* _THE PROBLEM_: Reproduce these items word for word, beginning with the first line and stopping after the line that contains "tap(637, 919)".

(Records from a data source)
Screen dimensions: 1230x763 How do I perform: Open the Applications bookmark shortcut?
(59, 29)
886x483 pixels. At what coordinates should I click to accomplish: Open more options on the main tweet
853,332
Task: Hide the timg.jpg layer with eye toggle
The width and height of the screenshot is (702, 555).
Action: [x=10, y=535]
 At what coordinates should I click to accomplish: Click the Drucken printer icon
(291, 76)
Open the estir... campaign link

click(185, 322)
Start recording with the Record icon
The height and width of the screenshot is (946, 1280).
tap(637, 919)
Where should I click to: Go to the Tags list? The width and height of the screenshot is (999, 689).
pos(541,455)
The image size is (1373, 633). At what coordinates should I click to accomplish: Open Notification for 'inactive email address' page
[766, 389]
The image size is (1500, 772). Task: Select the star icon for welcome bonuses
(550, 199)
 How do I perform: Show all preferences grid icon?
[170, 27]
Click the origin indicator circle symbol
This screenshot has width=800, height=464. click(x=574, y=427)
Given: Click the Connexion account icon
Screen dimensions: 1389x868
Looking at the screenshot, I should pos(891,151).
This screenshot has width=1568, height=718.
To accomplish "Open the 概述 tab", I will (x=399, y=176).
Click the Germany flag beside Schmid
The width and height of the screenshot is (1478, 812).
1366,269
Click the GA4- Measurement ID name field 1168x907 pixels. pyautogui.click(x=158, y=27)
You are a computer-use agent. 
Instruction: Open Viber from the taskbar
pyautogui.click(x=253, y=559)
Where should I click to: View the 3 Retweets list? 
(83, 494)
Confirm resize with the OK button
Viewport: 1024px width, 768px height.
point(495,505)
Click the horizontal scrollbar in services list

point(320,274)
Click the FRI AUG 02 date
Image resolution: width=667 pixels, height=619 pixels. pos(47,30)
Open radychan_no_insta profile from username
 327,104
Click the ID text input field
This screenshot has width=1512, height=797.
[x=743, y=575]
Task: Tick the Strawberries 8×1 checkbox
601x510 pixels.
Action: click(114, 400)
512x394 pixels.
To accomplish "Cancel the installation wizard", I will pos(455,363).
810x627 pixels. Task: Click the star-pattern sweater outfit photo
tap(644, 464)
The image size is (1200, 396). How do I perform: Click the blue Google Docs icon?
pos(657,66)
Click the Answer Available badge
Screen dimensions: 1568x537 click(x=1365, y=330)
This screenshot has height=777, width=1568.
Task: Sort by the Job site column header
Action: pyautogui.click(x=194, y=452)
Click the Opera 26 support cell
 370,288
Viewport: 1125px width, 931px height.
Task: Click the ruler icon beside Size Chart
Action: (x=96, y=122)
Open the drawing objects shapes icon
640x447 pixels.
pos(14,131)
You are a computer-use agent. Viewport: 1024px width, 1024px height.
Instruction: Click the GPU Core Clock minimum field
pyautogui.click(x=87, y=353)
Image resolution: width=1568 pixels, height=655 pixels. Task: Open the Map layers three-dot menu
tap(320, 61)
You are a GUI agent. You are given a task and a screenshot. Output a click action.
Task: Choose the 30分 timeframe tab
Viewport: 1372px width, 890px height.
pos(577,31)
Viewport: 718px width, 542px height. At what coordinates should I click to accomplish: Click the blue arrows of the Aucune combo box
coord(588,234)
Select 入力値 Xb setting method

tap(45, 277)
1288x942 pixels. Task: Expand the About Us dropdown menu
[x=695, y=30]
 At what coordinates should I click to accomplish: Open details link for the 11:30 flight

* _EXPECTED OUTPUT_:
Screen dimensions: 1230x763 How do I perform: Open the Applications bookmark shortcut?
(59, 29)
886x483 pixels. At what coordinates should I click to accomplish: Open more options on the main tweet
853,332
Task: Hide the timg.jpg layer with eye toggle
The width and height of the screenshot is (702, 555).
Action: [x=10, y=535]
 At what coordinates should I click to accomplish: Click the Drucken printer icon
(291, 76)
Open the estir... campaign link

click(185, 322)
Start recording with the Record icon
The height and width of the screenshot is (946, 1280).
tap(637, 919)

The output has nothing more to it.